Formed in January 2020, The Southside Group is a Glasgow based theatre company based on the South Side of Glasgow designed to increase opportunities for adults with learning disabilities to become involved in theatre.

The group was set up by Peter Clerke and Catherine Gillard of The Occasion Theatre Company, both of whom studied under Philippe Gaulier in Paris.

Before forming The Occasion in 2010, both Clerke and Gillard shared the Artistic Directorship of the Scottish touring theatre company, Benchtours (1991–2009), as well as working extensively with Blue Apple Theatre and Lung Ha's Theatre Company amongst others.

Members of The Southside Group range in age from late teens to sixty, and all cast members have some degree of learning disability.

Regular collaborators include writers Stewart Ennis and Michael Duke, set designer Ali Maclaurin, and musician and graphic designer Richard Williams.

+ + + + +

Aim of the exercise
Extend the passage about The Southside Group theatre company, picking up right after its final sentence. The rows that come next are separate material and have nothing to do with the passage about The Southside Group.

Supplied information
+ + + + +

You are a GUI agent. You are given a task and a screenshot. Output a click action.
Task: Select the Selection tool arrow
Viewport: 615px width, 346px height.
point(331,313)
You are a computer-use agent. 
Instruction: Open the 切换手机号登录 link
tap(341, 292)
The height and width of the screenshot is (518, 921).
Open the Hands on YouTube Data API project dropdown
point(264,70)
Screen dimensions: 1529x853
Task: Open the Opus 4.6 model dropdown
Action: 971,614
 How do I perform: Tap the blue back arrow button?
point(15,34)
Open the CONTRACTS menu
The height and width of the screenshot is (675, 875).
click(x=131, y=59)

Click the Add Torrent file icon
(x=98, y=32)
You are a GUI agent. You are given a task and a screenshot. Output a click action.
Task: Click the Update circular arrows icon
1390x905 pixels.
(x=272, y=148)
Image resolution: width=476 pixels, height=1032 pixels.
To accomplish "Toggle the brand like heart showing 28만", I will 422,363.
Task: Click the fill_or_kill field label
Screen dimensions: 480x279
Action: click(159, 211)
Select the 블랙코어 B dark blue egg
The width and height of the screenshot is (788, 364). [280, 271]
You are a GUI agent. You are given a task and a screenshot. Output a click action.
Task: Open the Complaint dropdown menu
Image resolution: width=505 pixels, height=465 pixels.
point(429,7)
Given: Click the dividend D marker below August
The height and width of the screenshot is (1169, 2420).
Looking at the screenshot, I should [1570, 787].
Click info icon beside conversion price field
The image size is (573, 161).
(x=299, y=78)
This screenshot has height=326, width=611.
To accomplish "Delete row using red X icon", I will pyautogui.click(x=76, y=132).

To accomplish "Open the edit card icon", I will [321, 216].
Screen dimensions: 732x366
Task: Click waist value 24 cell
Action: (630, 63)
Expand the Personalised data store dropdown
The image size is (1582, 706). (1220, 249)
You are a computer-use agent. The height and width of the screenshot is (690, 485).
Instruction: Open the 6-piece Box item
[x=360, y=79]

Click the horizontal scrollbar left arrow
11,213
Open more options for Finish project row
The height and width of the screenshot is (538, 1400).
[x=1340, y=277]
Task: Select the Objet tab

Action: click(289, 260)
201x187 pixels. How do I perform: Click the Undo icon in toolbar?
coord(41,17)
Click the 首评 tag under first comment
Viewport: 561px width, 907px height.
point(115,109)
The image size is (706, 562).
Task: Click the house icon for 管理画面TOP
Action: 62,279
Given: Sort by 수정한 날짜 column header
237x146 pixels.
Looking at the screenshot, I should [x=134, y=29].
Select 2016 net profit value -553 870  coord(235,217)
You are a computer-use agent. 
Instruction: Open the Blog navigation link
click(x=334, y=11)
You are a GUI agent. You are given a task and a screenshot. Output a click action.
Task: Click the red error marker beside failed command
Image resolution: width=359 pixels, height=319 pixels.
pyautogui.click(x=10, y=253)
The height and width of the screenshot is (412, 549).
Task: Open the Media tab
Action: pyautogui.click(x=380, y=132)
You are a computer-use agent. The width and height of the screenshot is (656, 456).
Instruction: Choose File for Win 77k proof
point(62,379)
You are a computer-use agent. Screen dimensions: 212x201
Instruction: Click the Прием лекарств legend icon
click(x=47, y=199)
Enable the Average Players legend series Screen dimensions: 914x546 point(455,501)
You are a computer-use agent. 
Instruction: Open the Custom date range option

+ + + + +

Task answer
== Productions ==

=== Another Nice Mess ===
The Southside Group played three sell-out performances of Another Nice Mess at Tramway, Glasgow from June 29 to July 1, 2023.

Written by Stewart Ennis, the show was set in June 1947 and was a fictionalised account of events that took place around Stan Laurel and Oliver Hardy's appearance at The Glasgow Empire Theatre that year.

Joyce McMillan in The Scotsman wrote: "A strikingly well-made show that succeeds in transporting us not only to the Glasgow of 75 years ago, but also into a world of joyful ensemble work that lifts the heart, and inspires as much as it entertains."